In the thread below about importing empty CSV values into Elasticsearch, which MySQL feature is given as an example of one that can distinguish a NULL value from an empty string?

== Extract provided ==

§

AgileWorksOrg / elasticsearch-river-csv

CSV river for ElasticSearch
Apache License 2.0
91 stars 45 forks source link

Import of null or empty values from CSV #38

Closed flicker581 closed 10 years ago

flicker581 commented 10 years ago

We have a csv log with some IP addresses in it. We would like to store them as ip type in elasticsearch, to make them searchable by range. Unfortunately, sometimes one of IPs is missing in CSV line. The plugin tries to insert empty string ("") into the field, and this fails, because the empty string is not recognized as valid IP.

For this field it would be nice if it is not indexed at all when it is empty. Other empty fields, like numerical ones, may also benefit from the change.

vtajzich commented 10 years ago

CSV river doesn't care about your data. What you have in CSV, it will be loaded to ES. You have to do ETL and cleanup your CSV to make them valid.

flicker581 commented 10 years ago

As far as I can see, current CSV river have no way to distinguish between NULL value and empty string in CSV file. For example, MySQL "LOAD DATA INFILE" has this feature.

Actually, for Elasticsearch there are three distinguishable possible and desirable values for a CVS field:

  1. Empty string
  2. NULL value (field is indexed and stored as NULL)
  3. Missing field in the line (a field has no value and should not be indexed and stored at all)
aritrachatterjee15 commented 10 years ago

When the index is created, you can define in the index mapping the default value if the field's data is null. Then, point the river to that index. I'm hoping that'll solve the problem.

vtajzich commented 10 years ago

@aritratony is right. @flicker581 take a look here http://www.elasticsearch.org/guide/en/elasticsearch/reference/current/mapping-core-types.html and provide mapping.

Let us know if this helps.

§

== Material ==
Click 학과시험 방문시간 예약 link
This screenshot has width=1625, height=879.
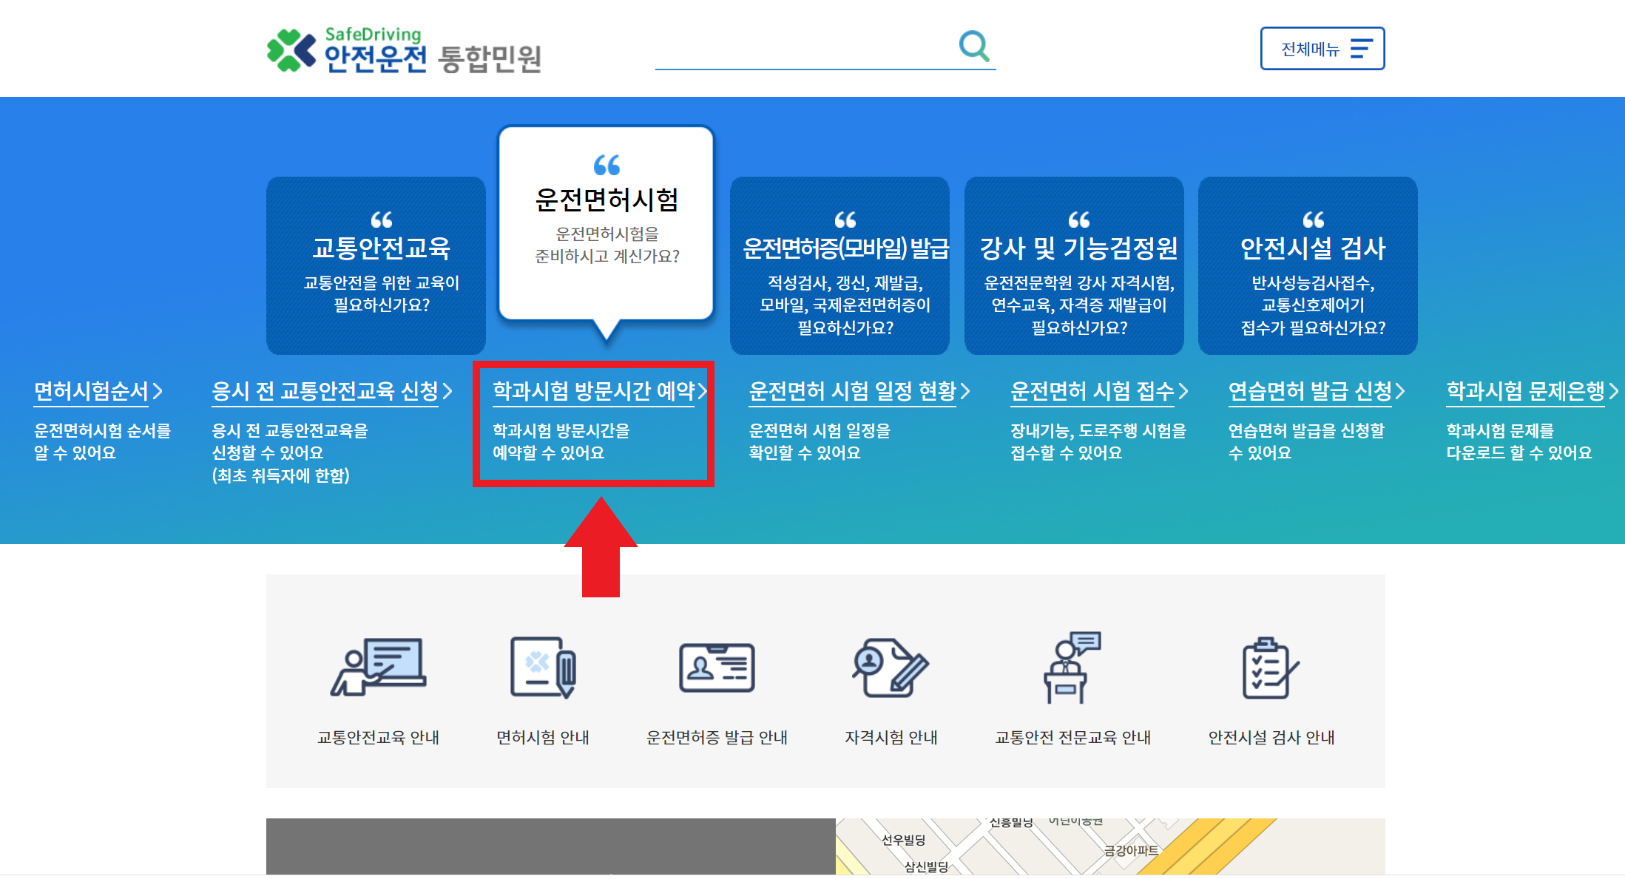coord(594,391)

§

== Answer to this exercise ==
MySQL's "LOAD DATA INFILE".